── RECORDS TO PROCESS ──

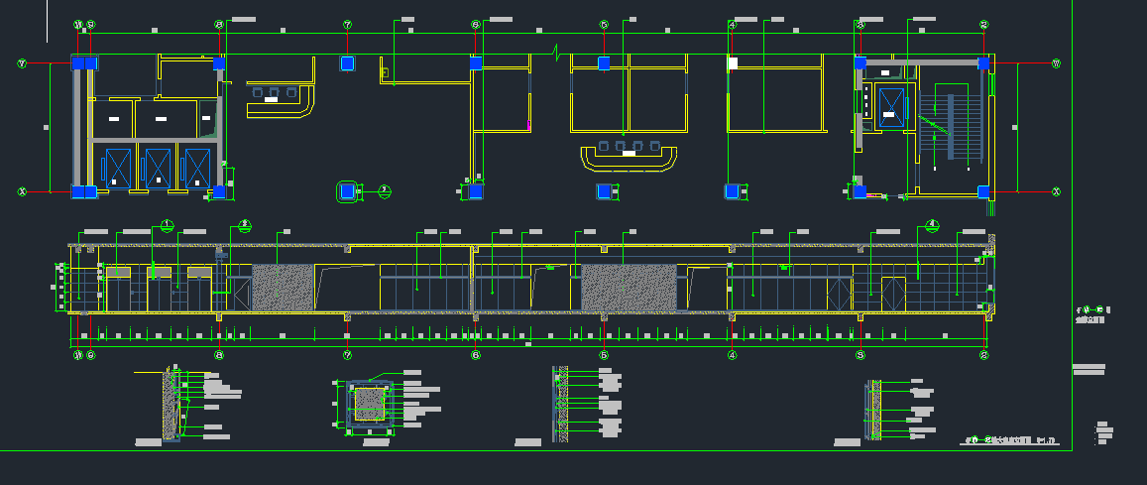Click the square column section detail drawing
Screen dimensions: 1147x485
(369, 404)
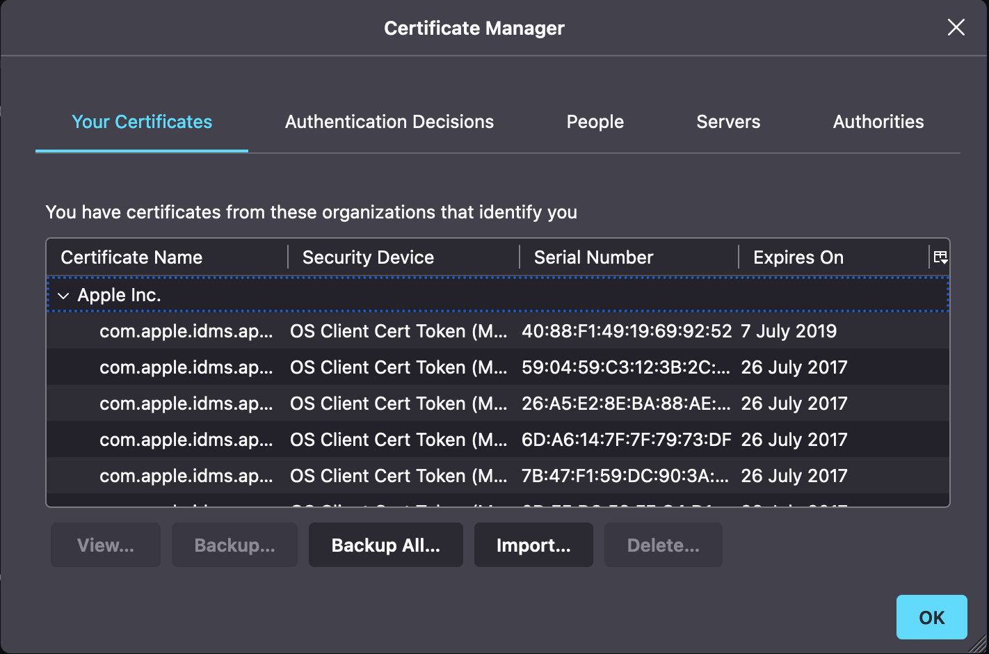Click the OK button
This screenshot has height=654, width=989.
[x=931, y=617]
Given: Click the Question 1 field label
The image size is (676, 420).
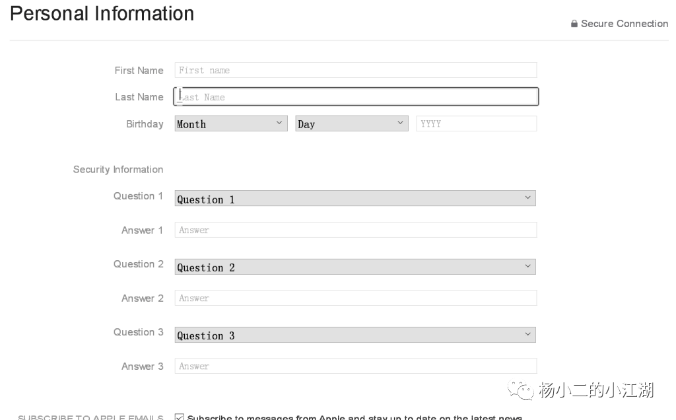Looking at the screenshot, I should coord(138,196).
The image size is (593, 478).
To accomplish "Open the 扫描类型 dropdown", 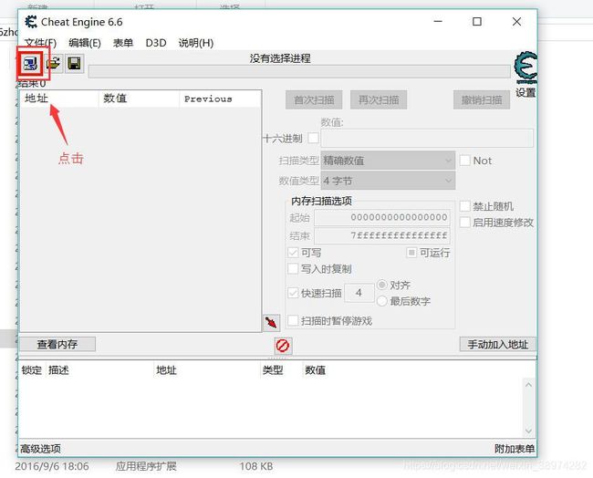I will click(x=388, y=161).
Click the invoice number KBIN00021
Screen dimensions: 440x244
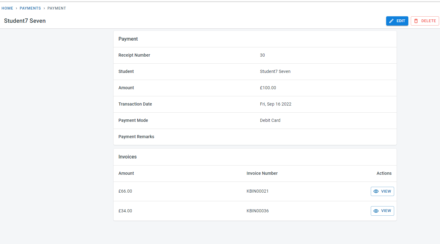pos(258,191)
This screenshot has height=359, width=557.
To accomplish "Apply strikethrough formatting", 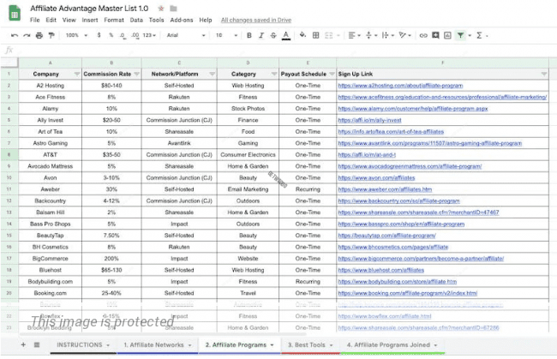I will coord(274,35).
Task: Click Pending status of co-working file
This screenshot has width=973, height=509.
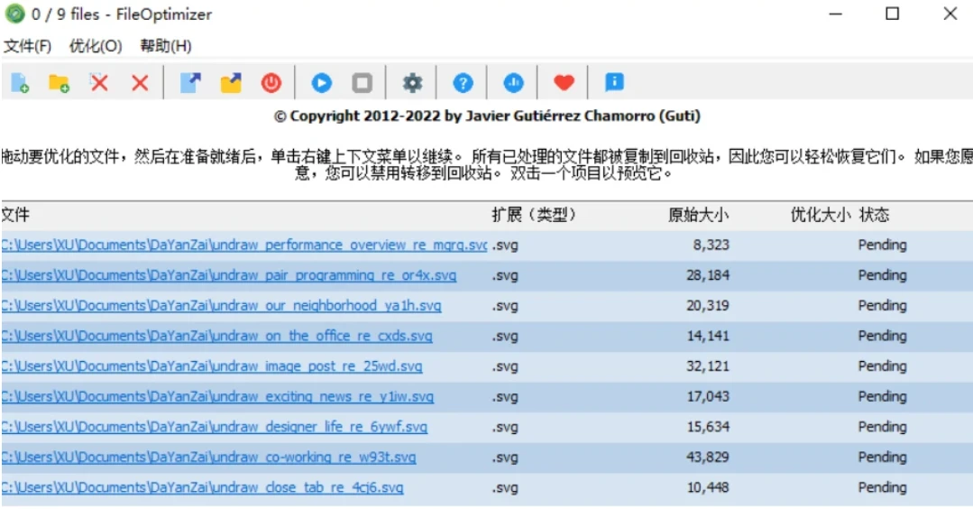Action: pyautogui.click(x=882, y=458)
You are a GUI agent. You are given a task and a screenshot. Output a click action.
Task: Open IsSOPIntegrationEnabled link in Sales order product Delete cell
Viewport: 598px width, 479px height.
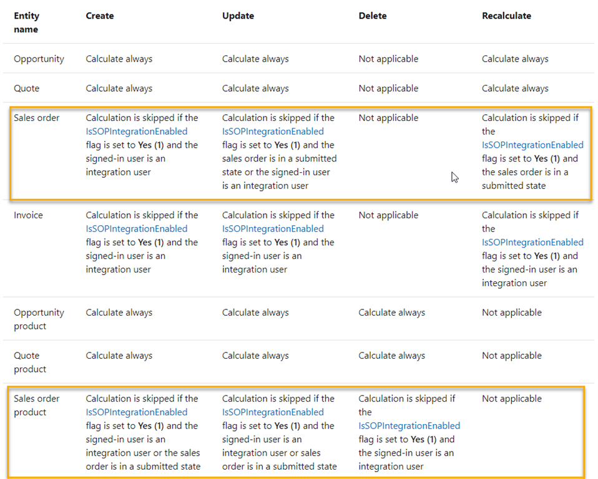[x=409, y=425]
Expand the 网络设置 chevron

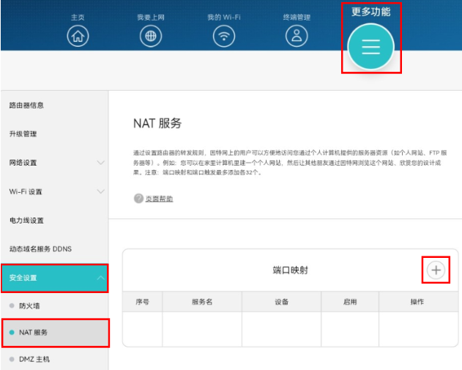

───

REQUIRED WORK
Print exactly the line containing "Task: Click Pending status of co-working file" and every line after it through the final line above, and leave all pictures out.

RESPONSE FOR THIS EXERCISE
Task: Click Pending status of co-working file
This screenshot has width=973, height=509.
Action: pyautogui.click(x=882, y=458)
You are a GUI agent. You are given a task and a screenshot. Output a click action.
Task: Open IsSOPIntegrationEnabled link in Sales order product Delete cell
Viewport: 598px width, 479px height.
[x=409, y=425]
Expand the 网络设置 chevron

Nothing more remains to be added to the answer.